Emily Stoffel’s Favorite Plant
Reiman Gardens’ Conservatory is filled with hundreds of unique and beautiful plants and I probably shouldn’t have a favorite…but I do. I love everything about this plant, from its versatility to its name. By the end of this post, I hope to have you convinced that this plant is as amazing as I think it is. So without further ado, the swiss cheese plant!
Found under many names including split leaf philodendron, swiss cheese plant, and scientifically as Monstera deliciosa, this tropical plant derives its names from the holes in the leaves (much like a slice of swiss cheese) and the edible fruit it produces. But the names aren’t the coolest thing about this plant. You’ve probably seen snapshots of its monster-sized leaves in many home decorating or garden design magazines. In fact, it’s a very common house plant. It’s a great corner plant and is often put in a decorative pot and left to its own devices with the occasional watering (once every two weeks approximately).
These plants usually grow to be 5 feet tall and as wide with leaves about half the potential size in these environments, but that’s not even half the size it could reach. In the wild and in tropical climates where it can be grown outdoors, this plant is actually a vine and grows anywhere from 30-70 feet if there is something for it to climb on. I personally don’t have room for a 70 foot plant in my tiny apartment, but that’s the beauty of it — you can just as easily grow it in a container and keep it in your home where it will stay a much more manageable size.

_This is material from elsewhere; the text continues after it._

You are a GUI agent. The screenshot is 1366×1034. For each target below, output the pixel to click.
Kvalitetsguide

So how exactly do you care for this unique plant? Here’s some tips:
Light: This plant is native to the understory of rainforests so it doesn’t appreciate full, direct sunlight. That being said, put it in a place that still gets plenty of indirect light (think the corner of your living room). The more light = the more holes in the leaves but remember, too much and the leaves will scorch.

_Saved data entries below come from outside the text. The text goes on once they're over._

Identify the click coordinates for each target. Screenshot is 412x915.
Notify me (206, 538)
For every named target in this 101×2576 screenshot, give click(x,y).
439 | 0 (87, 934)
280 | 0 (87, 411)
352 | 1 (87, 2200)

Water: This plants likes water but it doesn’t like wet feet. Allow the top of the soil surface to dry out between waterings. In the winter, when light is scarce, reduce watering by a third. If possible, give the leaves an occasional misting.
Soil: Make sure the soil is well-draining in a pot that has drainage holes at the bottom. If you can find a mixture with high peat moss concentrations your plant will thank you!
Cleaning and Pruning: With such large leaves, they are prone to collect dust. Make a dish of soap and water solution and gently wash the leaves with a dish cloth to keep them clean and dust free. Since this is a climbing plant, it may start to ramble on you. Feel free to tuck those unruly branches back into the pot, prune them off, or give them a trellis to climb up.
Important to note, while the name sounds delicious, all parts except the fruit are toxic to people and pets so keep that in mind in your placement.